I also like the fact that she doesn't have any kind of attitude. She's carefree, as evident by the $5 sunglasses she sported on her head all week, as gaudy as you can find but the neon yellow frames went well with her LSU colors. And that's even after claiming the NCAA title. Winning hasn't changed her any just yet. Hopefully it won't in the future.
Oh, and Austin, better tell your family to clear out the first few weeks of June on their calendars. I think there is a international event in Scotland that you're going to be invited to that they might want to go see you play. #curtiscup
Not to make this a lovefest, but was also impressed with the Jutanugarn sisters, 17-yer-old Moriya and younger sib, Ariya, the reigning U.S. Girls' Junior champion. Nice girls who appeared to be tired after a five-month golfing odyssey in the U.S. but also appeared to have enjoyed their stay. Both have said they would like to play college golf in the future; Moriya has two more years of high school in Thailand. I'll be curious how aggressive any college coaches will be in the recruiting of these two. I can imagine visions of what happened at Florida in the fall 2003 with__Aree__ and Naree Song might make some skiddish.

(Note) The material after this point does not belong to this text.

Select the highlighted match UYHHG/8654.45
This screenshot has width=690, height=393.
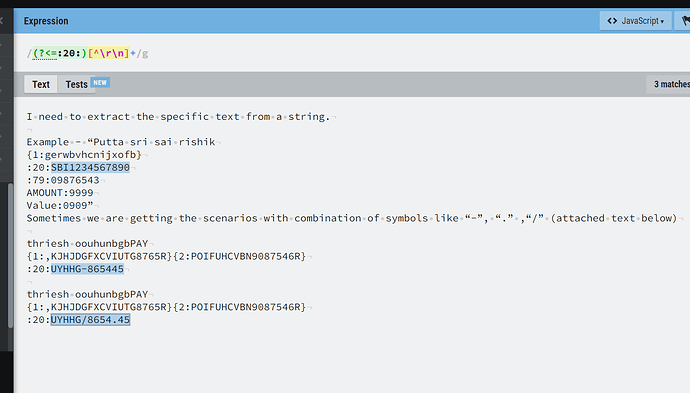90,320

One non-Women's Amateur thought: Newly crowned PGA champion Keegan Bradley's best ranking in college golf while playing at St. John's from 2007-08 was 31st according to Golfstat. Was he a super star? Obviously not. But the college system worked superbly for him. It allowed him to develop his game in a pressure-free* environment and continue to fuel his passion for the sport. Then, when he turned professional and had to scrap through the first few years on mini-tours, he had the resolve to know that he could hang in there and work to create his opportunity. *
** pressure-free meaning that his tournament results didn't equate to money earned, which would equate to being able to pay the rent, bills, and his overall lifestyle*>
Without college golf, Bradley would have been throw into the world of mini-tours likely with less self-esteem and a far greater potential for early failure to become a deterrent to future success. The lesson from this is that college golf isn't all about producing All-Americans; it's about developing people on and off the golf course.